EXERCISE OBJECTIVE: Nothing but the lines from the start of the records through the line that contains "Smith) (1548, 712)" is to be copied, and each is to be copied exactly.

── DATA FOR REVIEW ──

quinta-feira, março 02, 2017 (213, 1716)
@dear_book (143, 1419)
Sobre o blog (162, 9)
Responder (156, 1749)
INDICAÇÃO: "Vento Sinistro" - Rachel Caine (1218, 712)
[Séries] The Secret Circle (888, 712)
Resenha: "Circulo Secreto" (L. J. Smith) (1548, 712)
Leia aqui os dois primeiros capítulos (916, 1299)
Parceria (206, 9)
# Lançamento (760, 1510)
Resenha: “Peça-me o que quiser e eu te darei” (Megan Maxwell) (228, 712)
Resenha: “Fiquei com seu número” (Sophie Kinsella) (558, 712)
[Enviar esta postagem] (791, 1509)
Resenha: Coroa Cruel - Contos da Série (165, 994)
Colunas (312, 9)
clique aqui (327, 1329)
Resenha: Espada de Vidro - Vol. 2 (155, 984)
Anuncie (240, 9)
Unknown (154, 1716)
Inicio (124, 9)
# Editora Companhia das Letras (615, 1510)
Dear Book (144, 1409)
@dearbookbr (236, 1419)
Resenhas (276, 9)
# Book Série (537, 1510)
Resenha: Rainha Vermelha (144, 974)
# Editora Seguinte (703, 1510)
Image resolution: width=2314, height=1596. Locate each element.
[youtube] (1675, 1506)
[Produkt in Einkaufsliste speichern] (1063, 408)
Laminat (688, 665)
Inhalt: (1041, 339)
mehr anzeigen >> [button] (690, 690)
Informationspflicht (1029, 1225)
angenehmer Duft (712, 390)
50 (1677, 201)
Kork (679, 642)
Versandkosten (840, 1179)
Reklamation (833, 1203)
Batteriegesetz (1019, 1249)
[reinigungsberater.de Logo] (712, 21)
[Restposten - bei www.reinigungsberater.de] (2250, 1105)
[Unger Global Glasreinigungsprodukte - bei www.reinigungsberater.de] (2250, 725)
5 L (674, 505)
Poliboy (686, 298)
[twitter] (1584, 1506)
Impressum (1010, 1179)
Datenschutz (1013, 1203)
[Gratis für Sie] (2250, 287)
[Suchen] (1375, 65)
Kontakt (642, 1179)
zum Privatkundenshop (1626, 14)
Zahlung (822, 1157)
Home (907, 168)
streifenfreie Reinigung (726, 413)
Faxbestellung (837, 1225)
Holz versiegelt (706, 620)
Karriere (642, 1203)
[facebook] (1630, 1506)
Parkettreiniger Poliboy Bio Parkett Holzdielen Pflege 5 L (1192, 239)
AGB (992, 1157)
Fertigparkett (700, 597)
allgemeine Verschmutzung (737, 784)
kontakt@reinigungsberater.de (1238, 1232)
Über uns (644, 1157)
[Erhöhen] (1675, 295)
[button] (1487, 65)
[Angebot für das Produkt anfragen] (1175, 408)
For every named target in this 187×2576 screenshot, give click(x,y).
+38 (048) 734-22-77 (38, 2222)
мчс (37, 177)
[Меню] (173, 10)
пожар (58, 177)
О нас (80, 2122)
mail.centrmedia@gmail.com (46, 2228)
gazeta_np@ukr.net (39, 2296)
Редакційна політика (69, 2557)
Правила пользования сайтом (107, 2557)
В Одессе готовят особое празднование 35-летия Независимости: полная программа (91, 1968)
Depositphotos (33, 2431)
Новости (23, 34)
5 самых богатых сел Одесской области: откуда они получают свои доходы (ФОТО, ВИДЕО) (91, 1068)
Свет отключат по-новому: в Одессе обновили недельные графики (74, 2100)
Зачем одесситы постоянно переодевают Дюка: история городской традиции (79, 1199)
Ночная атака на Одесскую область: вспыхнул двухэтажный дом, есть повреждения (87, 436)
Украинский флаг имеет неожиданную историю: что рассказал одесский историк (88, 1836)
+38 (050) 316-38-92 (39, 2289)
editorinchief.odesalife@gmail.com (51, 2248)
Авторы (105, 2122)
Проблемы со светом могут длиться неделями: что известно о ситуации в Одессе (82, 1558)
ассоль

───

TASK OUTPUT:
quinta-feira, março 02, 2017 (213, 1716)
@dear_book (143, 1419)
Sobre o blog (162, 9)
Responder (156, 1749)
INDICAÇÃO: "Vento Sinistro" - Rachel Caine (1218, 712)
[Séries] The Secret Circle (888, 712)
Resenha: "Circulo Secreto" (L. J. Smith) (1548, 712)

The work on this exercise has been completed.